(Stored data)
——
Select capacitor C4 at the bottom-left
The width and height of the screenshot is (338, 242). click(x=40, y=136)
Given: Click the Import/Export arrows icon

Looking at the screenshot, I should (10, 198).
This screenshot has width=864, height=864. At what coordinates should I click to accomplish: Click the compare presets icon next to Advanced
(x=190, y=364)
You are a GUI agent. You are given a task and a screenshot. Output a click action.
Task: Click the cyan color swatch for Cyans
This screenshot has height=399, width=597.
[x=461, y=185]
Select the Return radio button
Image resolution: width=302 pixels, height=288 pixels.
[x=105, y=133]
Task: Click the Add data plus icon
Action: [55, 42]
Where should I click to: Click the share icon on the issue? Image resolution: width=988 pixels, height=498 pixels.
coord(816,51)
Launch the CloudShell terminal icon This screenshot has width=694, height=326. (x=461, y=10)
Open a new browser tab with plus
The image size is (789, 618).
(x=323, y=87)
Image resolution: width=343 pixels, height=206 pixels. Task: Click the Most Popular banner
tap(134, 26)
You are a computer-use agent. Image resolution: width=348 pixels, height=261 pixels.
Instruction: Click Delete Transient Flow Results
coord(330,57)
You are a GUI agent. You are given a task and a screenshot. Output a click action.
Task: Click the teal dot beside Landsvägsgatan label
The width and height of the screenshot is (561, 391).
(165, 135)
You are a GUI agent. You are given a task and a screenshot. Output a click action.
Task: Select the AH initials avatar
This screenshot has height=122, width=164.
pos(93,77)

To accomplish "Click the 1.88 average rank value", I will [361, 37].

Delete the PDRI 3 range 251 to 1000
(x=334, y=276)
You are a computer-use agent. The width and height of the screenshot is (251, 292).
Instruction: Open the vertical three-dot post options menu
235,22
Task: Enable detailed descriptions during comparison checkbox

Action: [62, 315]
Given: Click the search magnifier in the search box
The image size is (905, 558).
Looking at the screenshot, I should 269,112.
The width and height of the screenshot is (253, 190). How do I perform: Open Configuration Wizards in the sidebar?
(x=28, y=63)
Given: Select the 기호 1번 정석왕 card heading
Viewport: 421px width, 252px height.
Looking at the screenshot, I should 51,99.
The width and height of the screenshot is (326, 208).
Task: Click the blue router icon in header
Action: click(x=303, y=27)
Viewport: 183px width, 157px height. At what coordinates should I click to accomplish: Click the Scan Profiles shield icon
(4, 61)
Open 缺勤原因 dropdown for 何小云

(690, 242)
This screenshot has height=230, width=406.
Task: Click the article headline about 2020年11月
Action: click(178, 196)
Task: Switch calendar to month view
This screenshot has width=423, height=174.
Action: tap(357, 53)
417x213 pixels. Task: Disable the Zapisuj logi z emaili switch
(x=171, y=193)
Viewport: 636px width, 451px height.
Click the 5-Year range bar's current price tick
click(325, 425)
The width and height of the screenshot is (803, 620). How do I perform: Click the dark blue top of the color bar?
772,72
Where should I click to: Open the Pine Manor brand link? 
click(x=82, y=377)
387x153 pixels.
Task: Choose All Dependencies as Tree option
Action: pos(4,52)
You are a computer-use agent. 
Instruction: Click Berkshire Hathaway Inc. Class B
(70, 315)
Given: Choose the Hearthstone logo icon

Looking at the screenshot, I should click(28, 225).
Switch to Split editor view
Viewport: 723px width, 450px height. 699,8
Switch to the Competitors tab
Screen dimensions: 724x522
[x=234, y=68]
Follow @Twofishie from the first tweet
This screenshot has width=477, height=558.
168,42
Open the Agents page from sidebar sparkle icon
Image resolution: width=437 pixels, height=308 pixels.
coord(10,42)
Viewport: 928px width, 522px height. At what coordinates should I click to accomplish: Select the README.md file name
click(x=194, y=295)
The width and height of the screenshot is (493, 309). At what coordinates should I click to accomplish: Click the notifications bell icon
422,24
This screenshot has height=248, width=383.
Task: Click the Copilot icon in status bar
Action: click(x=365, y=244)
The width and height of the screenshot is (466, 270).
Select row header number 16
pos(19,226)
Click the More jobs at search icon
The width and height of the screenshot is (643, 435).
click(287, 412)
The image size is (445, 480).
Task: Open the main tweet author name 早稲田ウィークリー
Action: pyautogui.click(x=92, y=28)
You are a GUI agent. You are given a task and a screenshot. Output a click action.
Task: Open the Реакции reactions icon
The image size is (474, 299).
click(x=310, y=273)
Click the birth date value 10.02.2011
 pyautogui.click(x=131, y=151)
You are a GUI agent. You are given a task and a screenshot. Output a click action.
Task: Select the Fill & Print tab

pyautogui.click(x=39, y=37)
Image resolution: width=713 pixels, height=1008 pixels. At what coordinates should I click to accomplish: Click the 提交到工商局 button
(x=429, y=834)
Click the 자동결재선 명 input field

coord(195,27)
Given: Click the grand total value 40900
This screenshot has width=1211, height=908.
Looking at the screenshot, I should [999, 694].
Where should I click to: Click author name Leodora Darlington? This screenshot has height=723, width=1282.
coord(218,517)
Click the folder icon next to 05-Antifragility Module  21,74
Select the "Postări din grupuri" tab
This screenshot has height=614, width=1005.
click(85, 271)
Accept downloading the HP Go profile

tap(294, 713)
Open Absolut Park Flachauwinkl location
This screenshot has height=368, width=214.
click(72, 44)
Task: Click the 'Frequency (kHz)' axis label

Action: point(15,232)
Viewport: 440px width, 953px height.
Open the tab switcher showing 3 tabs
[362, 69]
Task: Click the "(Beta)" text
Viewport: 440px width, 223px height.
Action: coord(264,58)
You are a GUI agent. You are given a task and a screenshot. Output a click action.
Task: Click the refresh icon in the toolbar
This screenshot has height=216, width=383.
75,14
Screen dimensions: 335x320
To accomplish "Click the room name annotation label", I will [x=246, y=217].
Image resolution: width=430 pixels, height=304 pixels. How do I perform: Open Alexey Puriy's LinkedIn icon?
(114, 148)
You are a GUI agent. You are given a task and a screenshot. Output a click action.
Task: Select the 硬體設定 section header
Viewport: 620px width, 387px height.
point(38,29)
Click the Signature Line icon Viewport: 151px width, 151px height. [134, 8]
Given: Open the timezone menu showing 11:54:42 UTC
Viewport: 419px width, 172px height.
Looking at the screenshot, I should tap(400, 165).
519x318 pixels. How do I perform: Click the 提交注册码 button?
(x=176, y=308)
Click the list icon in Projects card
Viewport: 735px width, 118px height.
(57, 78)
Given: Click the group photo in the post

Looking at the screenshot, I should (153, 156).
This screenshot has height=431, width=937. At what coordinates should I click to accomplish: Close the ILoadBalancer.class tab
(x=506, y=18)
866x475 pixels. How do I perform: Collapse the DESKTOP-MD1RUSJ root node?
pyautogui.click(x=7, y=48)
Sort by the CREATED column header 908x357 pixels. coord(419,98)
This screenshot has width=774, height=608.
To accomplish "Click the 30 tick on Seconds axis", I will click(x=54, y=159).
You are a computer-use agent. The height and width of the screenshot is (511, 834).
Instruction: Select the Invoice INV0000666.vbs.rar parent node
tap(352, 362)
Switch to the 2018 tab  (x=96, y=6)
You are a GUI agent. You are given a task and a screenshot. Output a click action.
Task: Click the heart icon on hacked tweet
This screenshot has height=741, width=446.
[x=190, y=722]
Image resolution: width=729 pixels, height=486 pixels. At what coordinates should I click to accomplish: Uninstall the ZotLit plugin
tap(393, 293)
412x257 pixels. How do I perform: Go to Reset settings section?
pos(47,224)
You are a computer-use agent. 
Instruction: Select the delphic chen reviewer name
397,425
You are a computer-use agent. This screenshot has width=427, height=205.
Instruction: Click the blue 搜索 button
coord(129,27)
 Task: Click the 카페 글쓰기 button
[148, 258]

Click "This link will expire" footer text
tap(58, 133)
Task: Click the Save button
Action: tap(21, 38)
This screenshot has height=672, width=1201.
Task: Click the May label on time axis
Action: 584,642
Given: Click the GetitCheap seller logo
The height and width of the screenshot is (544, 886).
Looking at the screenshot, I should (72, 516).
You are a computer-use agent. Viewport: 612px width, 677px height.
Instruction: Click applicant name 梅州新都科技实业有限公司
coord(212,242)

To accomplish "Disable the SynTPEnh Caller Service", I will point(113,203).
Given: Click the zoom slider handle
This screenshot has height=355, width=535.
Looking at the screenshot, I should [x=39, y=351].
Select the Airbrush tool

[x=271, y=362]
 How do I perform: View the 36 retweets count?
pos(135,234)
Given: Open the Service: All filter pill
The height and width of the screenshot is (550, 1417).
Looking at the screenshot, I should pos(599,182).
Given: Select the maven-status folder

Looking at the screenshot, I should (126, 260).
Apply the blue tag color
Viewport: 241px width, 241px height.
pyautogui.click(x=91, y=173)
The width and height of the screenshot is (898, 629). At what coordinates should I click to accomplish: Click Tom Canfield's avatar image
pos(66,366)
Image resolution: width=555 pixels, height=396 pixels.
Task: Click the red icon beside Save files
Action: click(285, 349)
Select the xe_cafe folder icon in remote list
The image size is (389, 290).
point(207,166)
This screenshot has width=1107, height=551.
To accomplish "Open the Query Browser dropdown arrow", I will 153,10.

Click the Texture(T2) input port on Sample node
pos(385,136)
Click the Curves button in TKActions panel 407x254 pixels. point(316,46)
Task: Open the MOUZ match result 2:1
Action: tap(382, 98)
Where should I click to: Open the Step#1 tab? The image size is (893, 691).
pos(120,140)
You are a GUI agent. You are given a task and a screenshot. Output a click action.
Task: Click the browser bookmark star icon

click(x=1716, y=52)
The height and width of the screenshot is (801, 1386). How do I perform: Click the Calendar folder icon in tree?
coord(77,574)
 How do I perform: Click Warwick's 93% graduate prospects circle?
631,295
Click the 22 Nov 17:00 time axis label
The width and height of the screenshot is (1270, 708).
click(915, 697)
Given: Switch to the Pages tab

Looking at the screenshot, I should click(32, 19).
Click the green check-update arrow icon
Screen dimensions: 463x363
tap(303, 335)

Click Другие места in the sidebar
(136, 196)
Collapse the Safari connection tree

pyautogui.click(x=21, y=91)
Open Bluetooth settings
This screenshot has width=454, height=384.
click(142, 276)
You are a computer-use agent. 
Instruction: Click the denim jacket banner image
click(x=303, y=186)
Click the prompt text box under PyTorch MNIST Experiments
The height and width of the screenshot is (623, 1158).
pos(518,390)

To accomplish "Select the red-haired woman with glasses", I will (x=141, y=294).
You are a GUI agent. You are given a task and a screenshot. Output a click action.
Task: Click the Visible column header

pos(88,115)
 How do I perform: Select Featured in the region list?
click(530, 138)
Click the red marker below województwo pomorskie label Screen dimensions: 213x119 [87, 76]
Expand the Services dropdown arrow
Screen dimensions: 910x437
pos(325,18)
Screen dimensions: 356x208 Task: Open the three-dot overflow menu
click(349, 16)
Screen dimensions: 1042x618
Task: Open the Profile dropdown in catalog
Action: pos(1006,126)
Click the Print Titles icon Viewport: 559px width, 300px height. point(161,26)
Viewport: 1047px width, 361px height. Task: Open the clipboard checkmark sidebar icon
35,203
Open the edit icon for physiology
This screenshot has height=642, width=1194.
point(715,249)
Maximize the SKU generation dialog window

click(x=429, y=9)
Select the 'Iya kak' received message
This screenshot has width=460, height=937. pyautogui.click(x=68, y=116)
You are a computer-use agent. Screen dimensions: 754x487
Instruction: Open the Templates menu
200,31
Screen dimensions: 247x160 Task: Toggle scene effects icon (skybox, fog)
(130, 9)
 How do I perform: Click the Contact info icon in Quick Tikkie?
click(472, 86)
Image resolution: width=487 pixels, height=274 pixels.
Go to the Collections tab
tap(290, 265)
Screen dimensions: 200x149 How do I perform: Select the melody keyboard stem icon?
——
• **Brief**
Please output exactly the lines between the one holding "Launch the CloudShell" and the one holding "Given: Select the 기호 1번 정석왕 card heading" in the records above, inclusive, and nothing more.

• **Reply to the exercise**
Launch the CloudShell terminal icon This screenshot has width=694, height=326. (x=461, y=10)
Open a new browser tab with plus
The image size is (789, 618).
(x=323, y=87)
Image resolution: width=343 pixels, height=206 pixels. Task: Click the Most Popular banner
tap(134, 26)
You are a computer-use agent. Image resolution: width=348 pixels, height=261 pixels.
Instruction: Click Delete Transient Flow Results
coord(330,57)
You are a GUI agent. You are given a task and a screenshot. Output a click action.
Task: Click the teal dot beside Landsvägsgatan label
The width and height of the screenshot is (561, 391).
(165, 135)
You are a GUI agent. You are given a task and a screenshot. Output a click action.
Task: Select the AH initials avatar
This screenshot has height=122, width=164.
pos(93,77)

To accomplish "Click the 1.88 average rank value", I will [361, 37].

Delete the PDRI 3 range 251 to 1000
(x=334, y=276)
You are a computer-use agent. The width and height of the screenshot is (251, 292).
Instruction: Open the vertical three-dot post options menu
235,22
Task: Enable detailed descriptions during comparison checkbox

Action: [62, 315]
Given: Click the search magnifier in the search box
The image size is (905, 558).
Looking at the screenshot, I should 269,112.
The width and height of the screenshot is (253, 190). How do I perform: Open Configuration Wizards in the sidebar?
(x=28, y=63)
Given: Select the 기호 1번 정석왕 card heading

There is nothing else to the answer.